Bileğindeki baskının yok olmasıyla Steven'a baktı.

"Bunun için üzgünüm ama bazıları senin tehlikeli olduğunu düşünüyor."

Yerinde doğruldu ve suyu içerken Yüzbaşı'nın söylediklerini dinledi.

Her an kendisi hakkında bilmediği yeni bir şey öğrenmek de ona yardımcı olmuyordu.

En iyi dostunun, hayatta kalan son dostunun söylediklerini kendine göre maddeledi. Fısıltısını kendisi bile duymuyordu.

"İşlemediğim bir suç var, devlet yaşamamı istemiyor ama Steve onları eskisi gibi olmadığıma ikna etti. Kapalı kalmamda anlaştılar."

Bucky de kahrolası devletle aynı şeyi düşünüyordu, neden hala yaşıyordu ki? Çok uzun zaman önce intihar etmeye karar vermişti zaten. Sadece Wanda ile tanıştıktan sonra yaşamak ona güzel gelmeye başlamıştı ki artık o bile güzelleştiremiyordu adamın ruhunu.

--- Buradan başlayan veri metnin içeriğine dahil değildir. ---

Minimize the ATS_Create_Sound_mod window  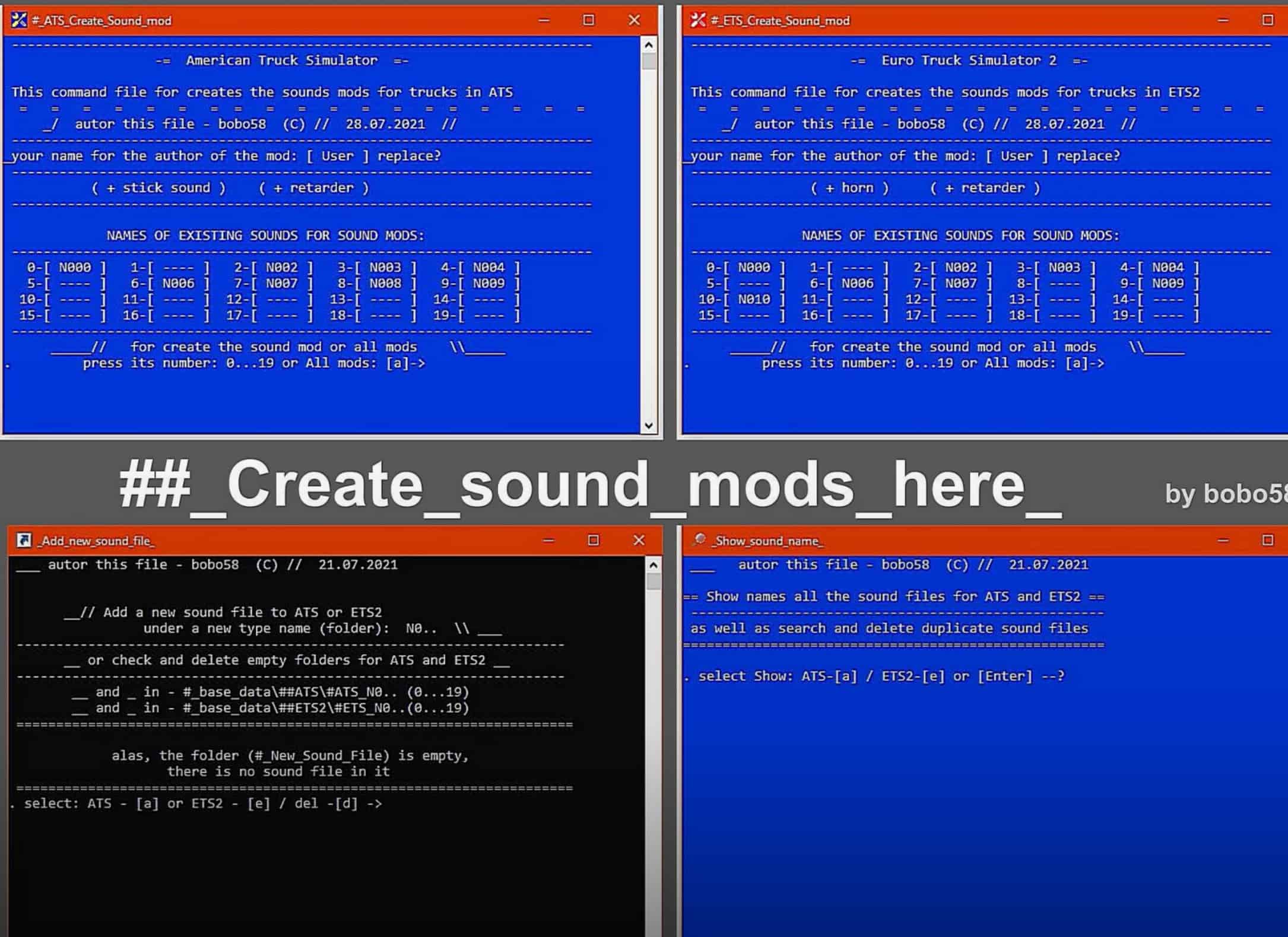[x=544, y=20]
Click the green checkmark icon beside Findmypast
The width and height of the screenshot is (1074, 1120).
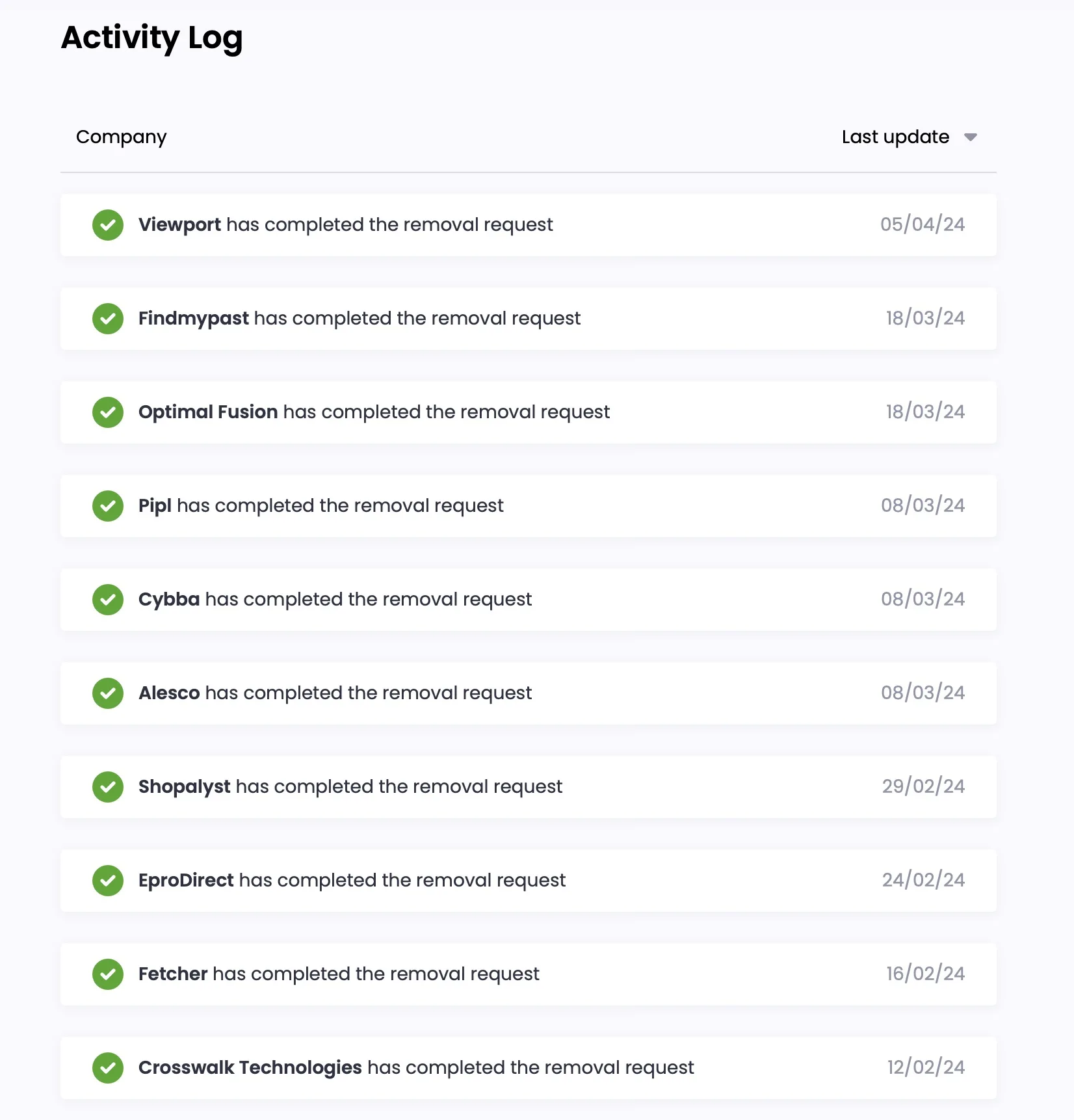coord(108,319)
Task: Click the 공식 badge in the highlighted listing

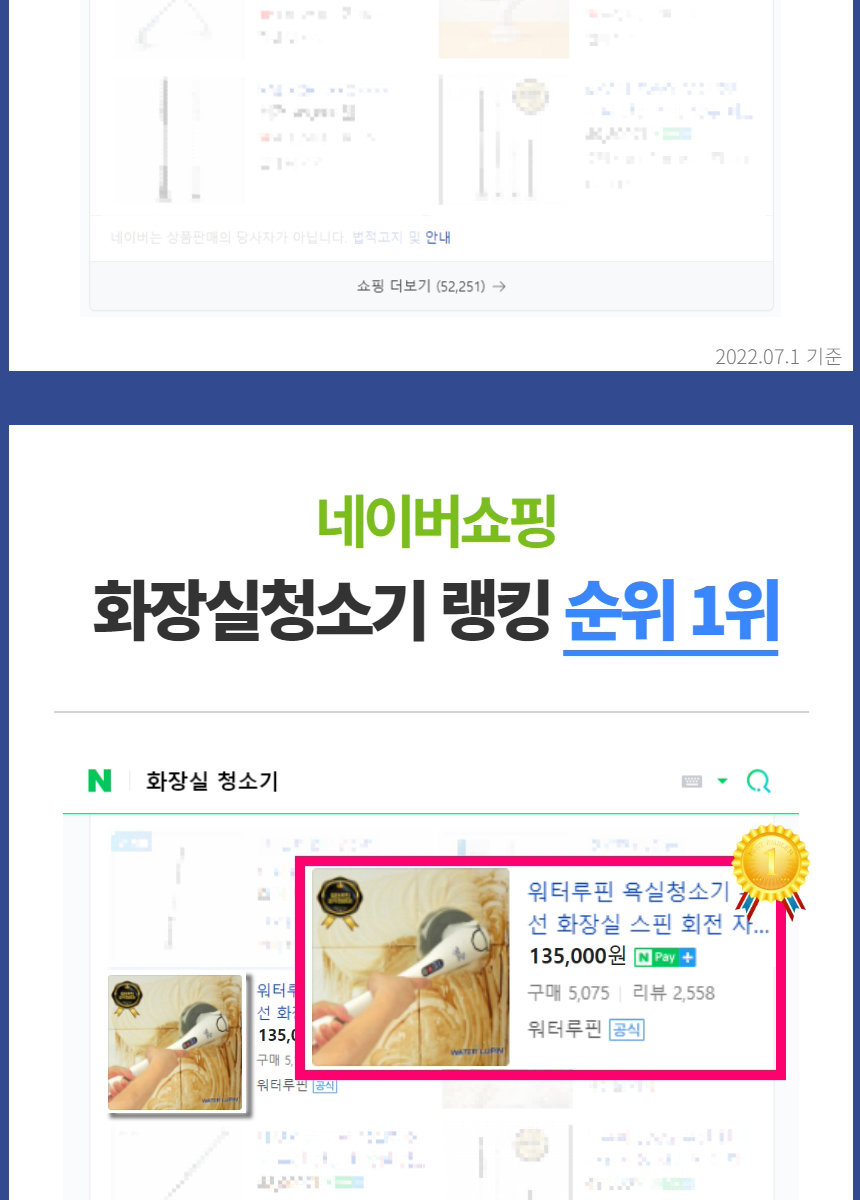Action: pyautogui.click(x=627, y=1029)
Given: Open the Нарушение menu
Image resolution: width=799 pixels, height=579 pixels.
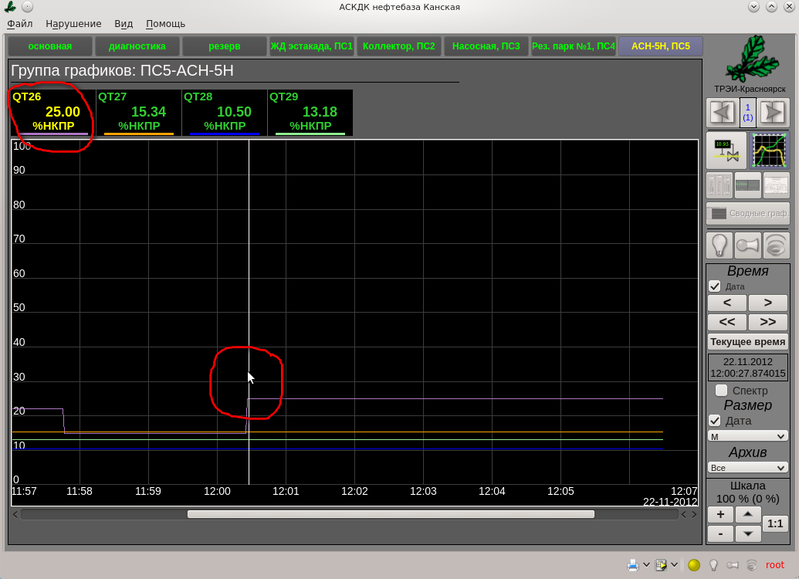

"Tony Stark zihnimi sakin tutmamda bana yardım edecek, ailesine yaptıklarımı bilmiyor." Belki de sadece üstünde uğraşacak denekler arıyordu.

Wanda, o bu denklemde hangi taraftaydı? Sesini yükselterek konuştu.

"Yeniden mi uyutulacağım?"

Karşısındaki adamın gözlerinin büyüdüğünü gördü, Steve kendisi için endişeleniyordu.

"Bunu yapmak istemiyorsan onlara söyleyecek bir şeyler buluruz..."

Başını hayır anlamında salladı, kimseyi artık normal olduğuna inandıramayacaktı. Bu son olamayacak, tanımadığı insanlar onu işlemediği suçlarla suçlayacaktı.

Tek çözüm buydu.

Bu sefer buza girmeyecek ama yine yaşamdan kopacaktı, tek farkı bu sefer bunu kendi isteğiyle yapıyor oluşuydu.

Tony Stark ile Bucky Barnes'in tanışması, tarihe geçmesi gereken bir andı. En azından Kış Askeri için.

İçindeki suçluluk duygusu ile savaşmaya çalışırken adamın aslında hiç de sanıldığı gibi biri olmadığını anlamıştı, üstelik babasının Steve Rogers'tan sonra hayranı olduğu ikinci kişinin kendisi olduğunu öğrenmek de bu duygusunun üzerine eklenmişti.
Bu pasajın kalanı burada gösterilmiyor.